I don't know whether anyone has had a crack at this. Or sought records still held by the Office of the Governor General under the Freedom of Information Act. On the latter, probably not, given that the current battle over whether guidelines for awards are documents of "an administrative nature" subject to the act seems to be a first. A second hurdle once over the first would be whether the FOI act personal privacy conditional exemption s 47F applies. 

Two significant differences to the Archives Act: the FOI definition of personal information makes no reference to a person as living or deceased. And section 47F includes an additional public interest test, not found in archives legislation (don't ask me!). I'd expect disclosure under FOI of names of those who declined an award would be unreasonable in the absence of consent (where practicable, from next of kin in the case of a deceased person) and in any event that public interest considerations in favour of release would not be strong.

But otherwise idle researchers out there, your time starts now!


Thursday, January 26, 2012

Ever wondered about the award of an Australian gong?

Amid the congratulations to over 400 commendable Australians who received Australia Day awards, the Canberra Times highlights costs incurred by the Office of the Governor-General for legal advice to fend off an application by Karen Kline to access the guidelines for selecting honours recipients. The case will be heard in the Administrative Appeals Tribunal next month. Here is a recap from last October. At that stage the office had spent 3000 hours dealing with the matter. The main issue-there may be others- is whether these documents held by staff employed under the Governor General Act including the Official Secretary who doubles as Secretary to the Council for the Order of Australia are "documents of an administrative nature", and thus within scope under Section 6A(1), or whether the FOI commissioner's decision they aren't should stand.

Data block:
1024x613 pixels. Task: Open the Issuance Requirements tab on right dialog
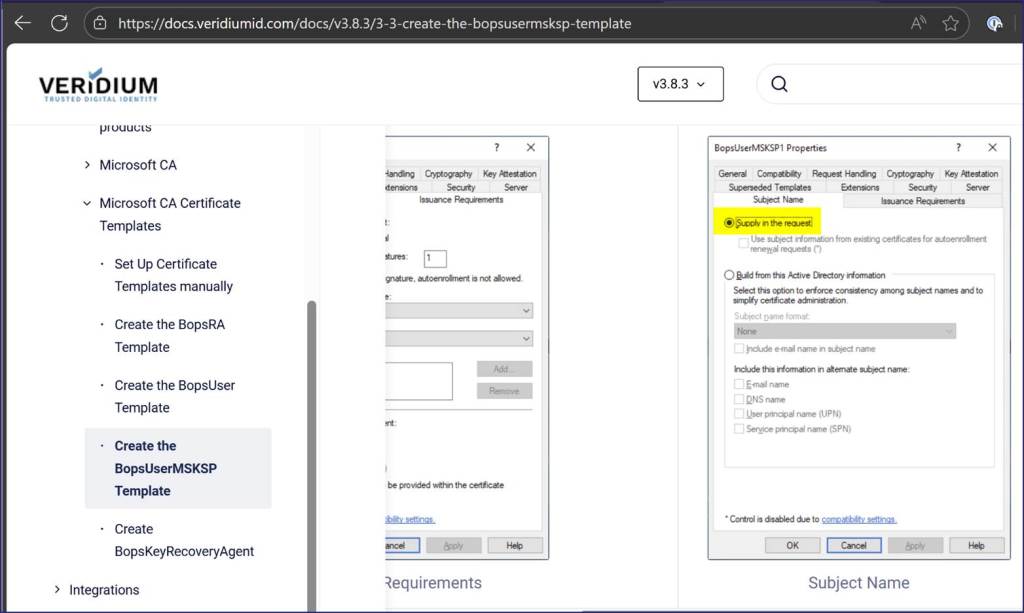point(922,201)
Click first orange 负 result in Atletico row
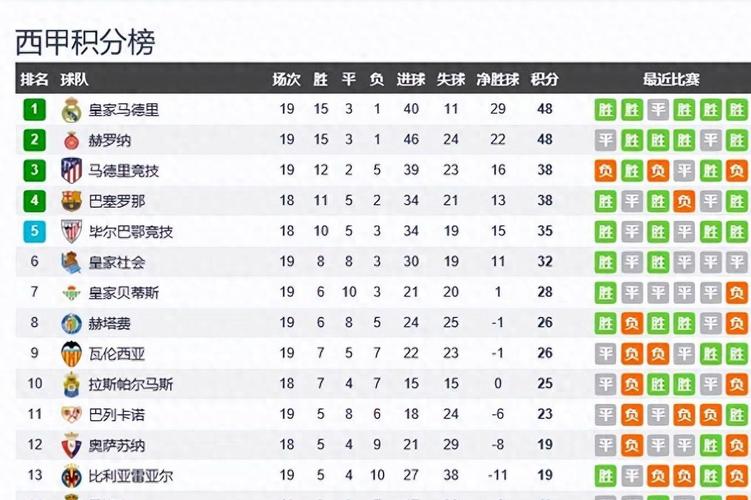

Objective 1: Write out the passage of the blog post on honours and Freedom of Information, starting with "Two significant differences" and going on through "time starts now!".
Objective 2: Continue the blog post on honours and Freedom of Information, picking up after its final sentence.
The lines play no part in this work.

Task result 1:
Two significant differences to the Archives Act: the FOI definition of personal information makes no reference to a person as living or deceased. And section 47F includes an additional public interest test, not found in archives legislation (don't ask me!). I'd expect disclosure under FOI of names of those who declined an award would be unreasonable in the absence of consent (where practicable, from next of kin in the case of a deceased person) and in any event that public interest considerations in favour of release would not be strong.

But otherwise idle researchers out there, your time starts now!

Task result 2:
Tuesday, January 24, 2012

Sunshine prompts some parliamentarians to certify entitlement expenditure

The Department of Finance and Deregulation list of parliamentarians and senators who had not certified that expenditure by Finance was for legal use of entitlements, referred to here a week ago when the count of non-certifiers was around the 100 mark as at 6 January, reduced to 64 by the 20th. How many rightfully asserted "not guilty" along with John Cobb is unknown. Ministers Roxon, Bowen and Crean, Opposition frontbenchers Bishop and Turnbull and The Greens Bandt are among those who tidied up the record in this period-for expenditure January to June 2011- but those still outstanding (you know what I mean) include minister Conroy, Tony Abbott, Joe Hockey, and Andrew Wilkie- who admittedly has had a busy few weeks.

As certification is voluntary (ahem, is anyone else concerned about this?), I imagine the issue is not anywhere near a high priority for the 20 listed who were not re-elected in 2010 (there are others from previous parliaments). They include Lindsay Tanner, Maxine McKew, and Pat Farmer who has run from the North to the South Pole raising money for the Red Cross, but  this week was "in a tent at the US base, with his feet in warm water drinking a bottle of champagne."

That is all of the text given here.